Information supplied:
● ● ● ● ● ● ●

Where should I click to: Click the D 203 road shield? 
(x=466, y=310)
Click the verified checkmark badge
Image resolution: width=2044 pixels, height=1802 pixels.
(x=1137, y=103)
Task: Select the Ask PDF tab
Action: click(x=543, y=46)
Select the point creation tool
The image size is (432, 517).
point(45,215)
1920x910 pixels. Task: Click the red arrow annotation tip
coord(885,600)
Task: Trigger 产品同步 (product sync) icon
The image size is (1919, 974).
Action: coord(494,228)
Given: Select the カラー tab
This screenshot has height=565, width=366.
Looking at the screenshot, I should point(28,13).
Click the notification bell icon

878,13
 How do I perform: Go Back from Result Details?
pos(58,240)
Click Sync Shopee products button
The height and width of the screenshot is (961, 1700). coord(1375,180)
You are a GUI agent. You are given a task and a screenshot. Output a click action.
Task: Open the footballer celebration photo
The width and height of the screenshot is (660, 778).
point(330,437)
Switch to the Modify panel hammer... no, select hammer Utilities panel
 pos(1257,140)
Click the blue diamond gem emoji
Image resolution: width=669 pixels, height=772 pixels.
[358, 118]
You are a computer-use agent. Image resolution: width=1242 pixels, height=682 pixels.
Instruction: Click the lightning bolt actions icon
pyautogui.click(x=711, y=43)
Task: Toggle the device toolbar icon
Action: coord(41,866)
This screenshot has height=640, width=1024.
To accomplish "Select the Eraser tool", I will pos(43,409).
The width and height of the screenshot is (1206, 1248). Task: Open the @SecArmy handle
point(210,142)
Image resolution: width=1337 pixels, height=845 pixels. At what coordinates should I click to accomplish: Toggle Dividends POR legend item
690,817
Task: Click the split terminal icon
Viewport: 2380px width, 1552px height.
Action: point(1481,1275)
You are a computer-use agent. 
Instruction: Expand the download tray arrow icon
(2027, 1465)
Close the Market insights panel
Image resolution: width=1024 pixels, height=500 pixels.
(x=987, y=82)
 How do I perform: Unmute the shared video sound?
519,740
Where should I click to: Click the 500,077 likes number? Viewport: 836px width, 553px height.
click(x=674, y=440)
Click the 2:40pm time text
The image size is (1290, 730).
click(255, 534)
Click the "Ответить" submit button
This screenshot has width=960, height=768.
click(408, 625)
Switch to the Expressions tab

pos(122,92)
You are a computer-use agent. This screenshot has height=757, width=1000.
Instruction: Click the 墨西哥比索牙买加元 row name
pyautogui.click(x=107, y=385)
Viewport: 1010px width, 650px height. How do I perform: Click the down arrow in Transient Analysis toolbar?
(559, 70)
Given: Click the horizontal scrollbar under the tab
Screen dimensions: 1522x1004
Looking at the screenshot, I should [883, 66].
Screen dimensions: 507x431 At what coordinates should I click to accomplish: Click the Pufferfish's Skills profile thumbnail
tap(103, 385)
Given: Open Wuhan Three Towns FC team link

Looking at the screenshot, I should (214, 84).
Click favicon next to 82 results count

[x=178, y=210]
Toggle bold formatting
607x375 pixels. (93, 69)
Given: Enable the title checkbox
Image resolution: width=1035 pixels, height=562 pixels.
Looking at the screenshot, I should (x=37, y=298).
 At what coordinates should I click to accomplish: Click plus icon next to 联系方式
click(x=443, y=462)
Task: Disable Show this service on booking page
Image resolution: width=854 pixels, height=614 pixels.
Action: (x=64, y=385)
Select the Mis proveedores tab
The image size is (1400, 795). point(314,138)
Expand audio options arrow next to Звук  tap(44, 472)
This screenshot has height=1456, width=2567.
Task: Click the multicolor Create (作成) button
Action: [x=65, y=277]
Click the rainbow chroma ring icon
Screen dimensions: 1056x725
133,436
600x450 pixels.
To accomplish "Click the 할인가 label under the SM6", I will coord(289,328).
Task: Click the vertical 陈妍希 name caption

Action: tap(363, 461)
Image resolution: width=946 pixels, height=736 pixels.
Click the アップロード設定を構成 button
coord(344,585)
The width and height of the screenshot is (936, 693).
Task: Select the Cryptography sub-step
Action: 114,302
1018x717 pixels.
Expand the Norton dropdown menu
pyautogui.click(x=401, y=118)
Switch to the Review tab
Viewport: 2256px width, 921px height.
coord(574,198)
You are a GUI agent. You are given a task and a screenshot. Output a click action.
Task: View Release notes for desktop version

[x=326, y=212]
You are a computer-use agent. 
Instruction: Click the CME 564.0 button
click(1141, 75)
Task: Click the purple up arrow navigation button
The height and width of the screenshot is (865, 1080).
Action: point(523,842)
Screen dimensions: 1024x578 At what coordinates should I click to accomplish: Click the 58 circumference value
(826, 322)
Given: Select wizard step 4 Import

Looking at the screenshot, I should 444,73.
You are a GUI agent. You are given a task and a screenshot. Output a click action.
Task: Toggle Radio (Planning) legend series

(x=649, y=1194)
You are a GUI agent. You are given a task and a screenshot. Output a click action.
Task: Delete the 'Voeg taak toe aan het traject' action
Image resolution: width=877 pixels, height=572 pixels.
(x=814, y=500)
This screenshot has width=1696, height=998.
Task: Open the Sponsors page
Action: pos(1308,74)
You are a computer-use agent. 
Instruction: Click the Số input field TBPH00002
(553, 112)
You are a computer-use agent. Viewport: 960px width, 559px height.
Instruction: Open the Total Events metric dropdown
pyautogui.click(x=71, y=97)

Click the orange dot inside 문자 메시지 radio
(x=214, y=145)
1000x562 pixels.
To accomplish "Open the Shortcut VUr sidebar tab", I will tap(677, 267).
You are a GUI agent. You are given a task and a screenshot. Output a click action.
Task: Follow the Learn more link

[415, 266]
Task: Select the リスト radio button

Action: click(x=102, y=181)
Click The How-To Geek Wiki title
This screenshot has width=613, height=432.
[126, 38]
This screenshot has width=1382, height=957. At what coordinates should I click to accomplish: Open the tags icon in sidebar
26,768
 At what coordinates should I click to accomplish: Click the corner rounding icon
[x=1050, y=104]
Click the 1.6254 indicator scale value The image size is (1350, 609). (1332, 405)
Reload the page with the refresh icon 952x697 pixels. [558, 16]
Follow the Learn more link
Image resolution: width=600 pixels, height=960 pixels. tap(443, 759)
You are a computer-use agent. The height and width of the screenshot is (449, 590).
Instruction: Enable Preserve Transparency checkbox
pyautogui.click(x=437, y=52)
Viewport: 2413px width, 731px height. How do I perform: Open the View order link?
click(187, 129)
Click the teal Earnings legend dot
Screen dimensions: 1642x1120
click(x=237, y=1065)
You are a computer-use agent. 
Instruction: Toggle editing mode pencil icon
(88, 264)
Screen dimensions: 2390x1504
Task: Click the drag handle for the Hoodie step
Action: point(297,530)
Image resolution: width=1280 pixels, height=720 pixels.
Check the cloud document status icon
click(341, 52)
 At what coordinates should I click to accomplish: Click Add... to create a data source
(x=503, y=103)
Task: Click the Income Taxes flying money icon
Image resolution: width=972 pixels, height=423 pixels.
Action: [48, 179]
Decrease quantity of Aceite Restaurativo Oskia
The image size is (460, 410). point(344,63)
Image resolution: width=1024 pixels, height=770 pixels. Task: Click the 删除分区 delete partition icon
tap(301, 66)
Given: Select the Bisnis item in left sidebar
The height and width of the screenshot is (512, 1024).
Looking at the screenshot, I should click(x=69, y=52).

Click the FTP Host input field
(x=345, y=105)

● ● ● ● ● ● ●

What is expected: Rewrite all of the lines above with "notification bell icon" changed to "alerts bell icon" and nothing else altered.

Exercise response:
Where should I click to: Click the D 203 road shield? 
(x=466, y=310)
Click the verified checkmark badge
Image resolution: width=2044 pixels, height=1802 pixels.
(x=1137, y=103)
Task: Select the Ask PDF tab
Action: click(x=543, y=46)
Select the point creation tool
The image size is (432, 517).
point(45,215)
1920x910 pixels. Task: Click the red arrow annotation tip
coord(885,600)
Task: Trigger 产品同步 (product sync) icon
The image size is (1919, 974).
Action: coord(494,228)
Given: Select the カラー tab
This screenshot has height=565, width=366.
Looking at the screenshot, I should point(28,13).
Click the alerts bell icon

878,13
 How do I perform: Go Back from Result Details?
pos(58,240)
Click Sync Shopee products button
The height and width of the screenshot is (961, 1700). coord(1375,180)
You are a GUI agent. You are given a task and a screenshot. Output a click action.
Task: Open the footballer celebration photo
The width and height of the screenshot is (660, 778).
point(330,437)
Switch to the Modify panel hammer... no, select hammer Utilities panel
 pos(1257,140)
Click the blue diamond gem emoji
Image resolution: width=669 pixels, height=772 pixels.
[358, 118]
You are a computer-use agent. Image resolution: width=1242 pixels, height=682 pixels.
Instruction: Click the lightning bolt actions icon
pyautogui.click(x=711, y=43)
Task: Toggle the device toolbar icon
Action: coord(41,866)
This screenshot has height=640, width=1024.
To accomplish "Select the Eraser tool", I will pos(43,409).
The width and height of the screenshot is (1206, 1248). Task: Open the @SecArmy handle
point(210,142)
Image resolution: width=1337 pixels, height=845 pixels. At what coordinates should I click to accomplish: Toggle Dividends POR legend item
690,817
Task: Click the split terminal icon
Viewport: 2380px width, 1552px height.
Action: point(1481,1275)
You are a computer-use agent. 
Instruction: Expand the download tray arrow icon
(2027, 1465)
Close the Market insights panel
Image resolution: width=1024 pixels, height=500 pixels.
(x=987, y=82)
 How do I perform: Unmute the shared video sound?
519,740
Where should I click to: Click the 500,077 likes number? Viewport: 836px width, 553px height.
click(x=674, y=440)
Click the 2:40pm time text
The image size is (1290, 730).
click(255, 534)
Click the "Ответить" submit button
This screenshot has width=960, height=768.
click(408, 625)
Switch to the Expressions tab

pos(122,92)
You are a computer-use agent. This screenshot has height=757, width=1000.
Instruction: Click the 墨西哥比索牙买加元 row name
pyautogui.click(x=107, y=385)
Viewport: 1010px width, 650px height. How do I perform: Click the down arrow in Transient Analysis toolbar?
(559, 70)
Given: Click the horizontal scrollbar under the tab
Screen dimensions: 1522x1004
Looking at the screenshot, I should [883, 66].
Screen dimensions: 507x431 At what coordinates should I click to accomplish: Click the Pufferfish's Skills profile thumbnail
tap(103, 385)
Given: Open Wuhan Three Towns FC team link

Looking at the screenshot, I should (214, 84).
Click favicon next to 82 results count

[x=178, y=210]
Toggle bold formatting
607x375 pixels. (93, 69)
Given: Enable the title checkbox
Image resolution: width=1035 pixels, height=562 pixels.
Looking at the screenshot, I should (x=37, y=298).
 At what coordinates should I click to accomplish: Click plus icon next to 联系方式
click(x=443, y=462)
Task: Disable Show this service on booking page
Image resolution: width=854 pixels, height=614 pixels.
Action: (x=64, y=385)
Select the Mis proveedores tab
The image size is (1400, 795). point(314,138)
Expand audio options arrow next to Звук  tap(44, 472)
This screenshot has height=1456, width=2567.
Task: Click the multicolor Create (作成) button
Action: [x=65, y=277]
Click the rainbow chroma ring icon
Screen dimensions: 1056x725
133,436
600x450 pixels.
To accomplish "Click the 할인가 label under the SM6", I will coord(289,328).
Task: Click the vertical 陈妍希 name caption

Action: tap(363, 461)
Image resolution: width=946 pixels, height=736 pixels.
Click the アップロード設定を構成 button
coord(344,585)
The width and height of the screenshot is (936, 693).
Task: Select the Cryptography sub-step
Action: 114,302
1018x717 pixels.
Expand the Norton dropdown menu
pyautogui.click(x=401, y=118)
Switch to the Review tab
Viewport: 2256px width, 921px height.
coord(574,198)
You are a GUI agent. You are given a task and a screenshot. Output a click action.
Task: View Release notes for desktop version

[x=326, y=212]
You are a computer-use agent. 
Instruction: Click the CME 564.0 button
click(1141, 75)
Task: Click the purple up arrow navigation button
The height and width of the screenshot is (865, 1080).
Action: point(523,842)
Screen dimensions: 1024x578 At what coordinates should I click to accomplish: Click the 58 circumference value
(826, 322)
Given: Select wizard step 4 Import

Looking at the screenshot, I should 444,73.
You are a GUI agent. You are given a task and a screenshot. Output a click action.
Task: Toggle Radio (Planning) legend series

(x=649, y=1194)
You are a GUI agent. You are given a task and a screenshot. Output a click action.
Task: Delete the 'Voeg taak toe aan het traject' action
Image resolution: width=877 pixels, height=572 pixels.
(x=814, y=500)
This screenshot has width=1696, height=998.
Task: Open the Sponsors page
Action: pos(1308,74)
You are a computer-use agent. 
Instruction: Click the Số input field TBPH00002
(553, 112)
You are a computer-use agent. Viewport: 960px width, 559px height.
Instruction: Open the Total Events metric dropdown
pyautogui.click(x=71, y=97)

Click the orange dot inside 문자 메시지 radio
(x=214, y=145)
1000x562 pixels.
To accomplish "Open the Shortcut VUr sidebar tab", I will tap(677, 267).
You are a GUI agent. You are given a task and a screenshot. Output a click action.
Task: Follow the Learn more link

[415, 266]
Task: Select the リスト radio button

Action: click(x=102, y=181)
Click The How-To Geek Wiki title
This screenshot has width=613, height=432.
[126, 38]
This screenshot has width=1382, height=957. At what coordinates should I click to accomplish: Open the tags icon in sidebar
26,768
 At what coordinates should I click to accomplish: Click the corner rounding icon
[x=1050, y=104]
Click the 1.6254 indicator scale value The image size is (1350, 609). (1332, 405)
Reload the page with the refresh icon 952x697 pixels. [558, 16]
Follow the Learn more link
Image resolution: width=600 pixels, height=960 pixels. tap(443, 759)
You are a computer-use agent. The height and width of the screenshot is (449, 590).
Instruction: Enable Preserve Transparency checkbox
pyautogui.click(x=437, y=52)
Viewport: 2413px width, 731px height. How do I perform: Open the View order link?
click(187, 129)
Click the teal Earnings legend dot
Screen dimensions: 1642x1120
click(x=237, y=1065)
You are a computer-use agent. 
Instruction: Toggle editing mode pencil icon
(88, 264)
Screen dimensions: 2390x1504
Task: Click the drag handle for the Hoodie step
Action: point(297,530)
Image resolution: width=1280 pixels, height=720 pixels.
Check the cloud document status icon
click(341, 52)
 At what coordinates should I click to accomplish: Click Add... to create a data source
(x=503, y=103)
Task: Click the Income Taxes flying money icon
Image resolution: width=972 pixels, height=423 pixels.
Action: [48, 179]
Decrease quantity of Aceite Restaurativo Oskia
The image size is (460, 410). point(344,63)
Image resolution: width=1024 pixels, height=770 pixels. Task: Click the 删除分区 delete partition icon
tap(301, 66)
Given: Select the Bisnis item in left sidebar
The height and width of the screenshot is (512, 1024).
Looking at the screenshot, I should click(x=69, y=52).

Click the FTP Host input field
(x=345, y=105)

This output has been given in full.